Not just, within IBM what XD does is that it virtualizes XD cells, or ND cells or your own application server so if you give a zip file of JBosses or Tomcats, we can unzip them on your box and then we know which scripts to run to start and stop them up and stuff like that if you want to use with ND when you make a new box and you add it to the cell or to the node group that XD is using and then XD would notice it and take advantage of it, if it was ObjectGrid you start up your ObjectGrid application on that server, ObjectGrid would immediately notice it and starts to use memory, CPU and network to make grid larger more scalable automatically so like how did the machine get there is kind of other question you were asking how do I get the operating system and IBM has products like Tivoli provisioning manager whose job is to take raw boxes that are delivered from the factory and plug into a rack, then flash the bios on them automatically they will have a database that knows that box is in this pool and it should have this version of Linux on it and have this version of WebSphere on it and then they have to run a script to add that WebSphere into the XD cell and then lone and behold it appears you know the XD cells, it handles provisioning the whole OS out and in the same way, the virtual machine has same issue like if I plug a new server in that has a 8 cores on it that means say four 2-way virtual machines, those virtual machines have to be stopped on the machine where they are currently running and then restart it with the new one to spread things out and then provision them to add to the XD cell and then they become visible and they become resource that XD can consume.
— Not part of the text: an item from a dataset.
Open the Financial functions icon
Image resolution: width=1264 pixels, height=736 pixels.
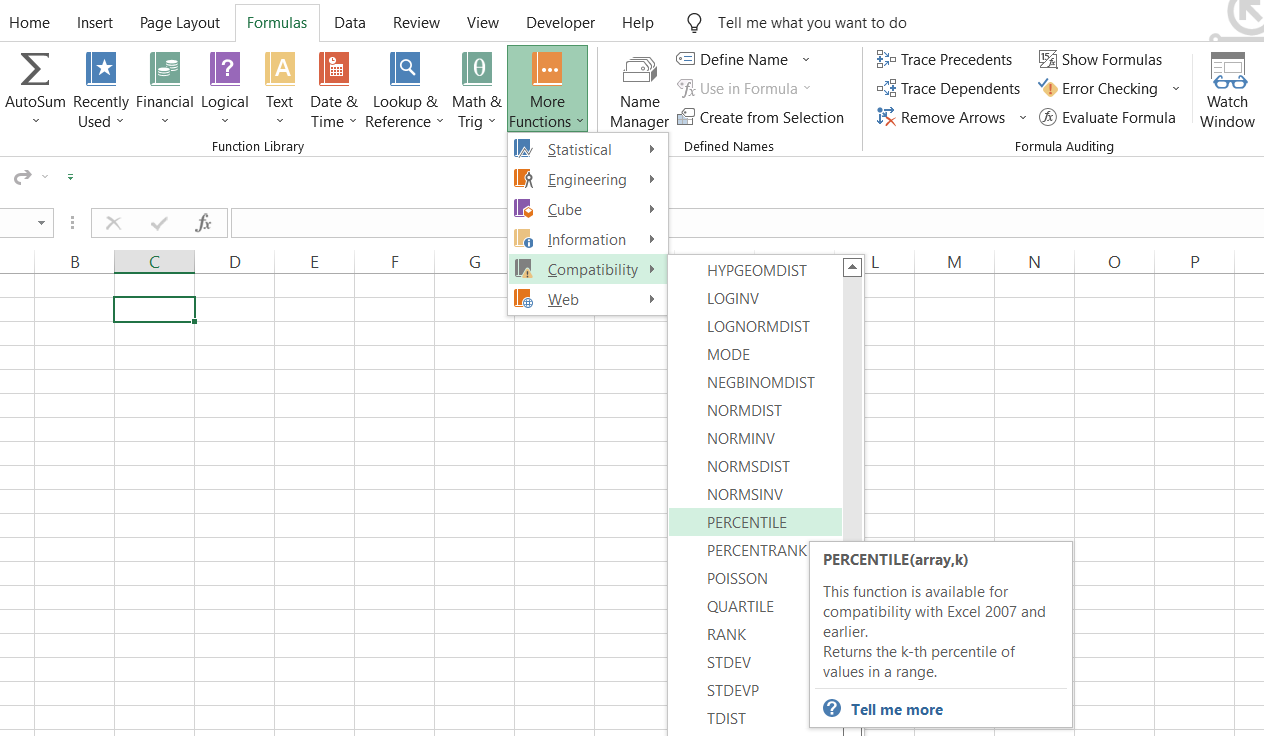click(164, 71)
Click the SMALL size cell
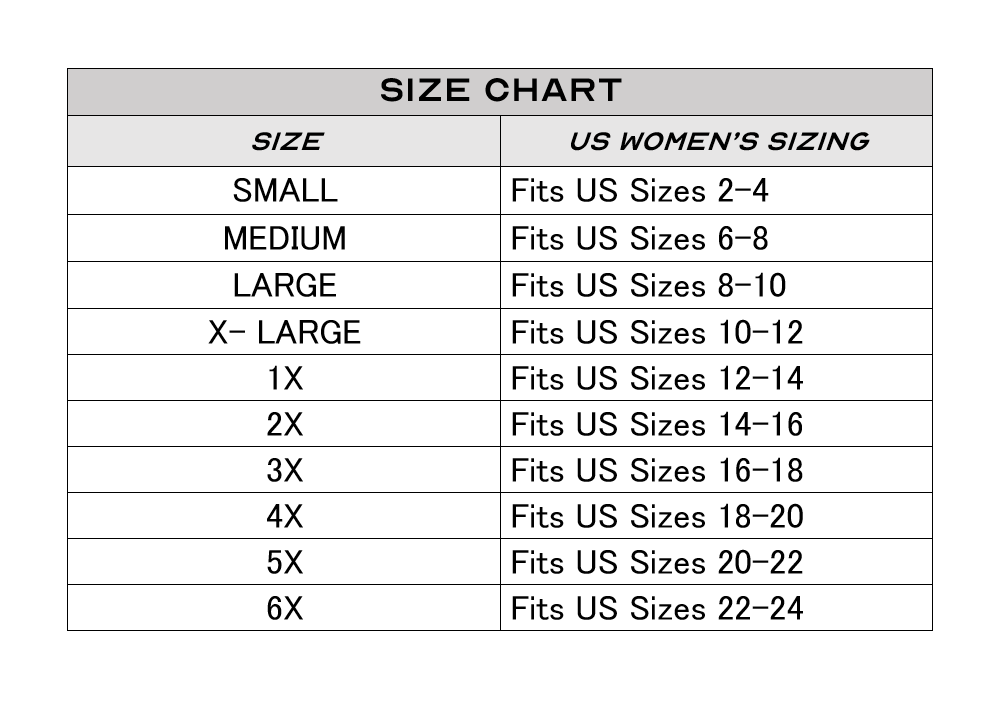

So finally, Billy what is your favorite computer book?

Me, probably the Structure and Interpretation of Computer Programs from MIT press by Abelson and Sussman, when I was in college it covered all the main programmatic styles like imperative logic functional and ways to do things all of those, it is all written in scheme but I think that the algorithms and the thinking models you get from reading that book is awesome, that is what I say that is my favorite programming book of all time. All right, thank you.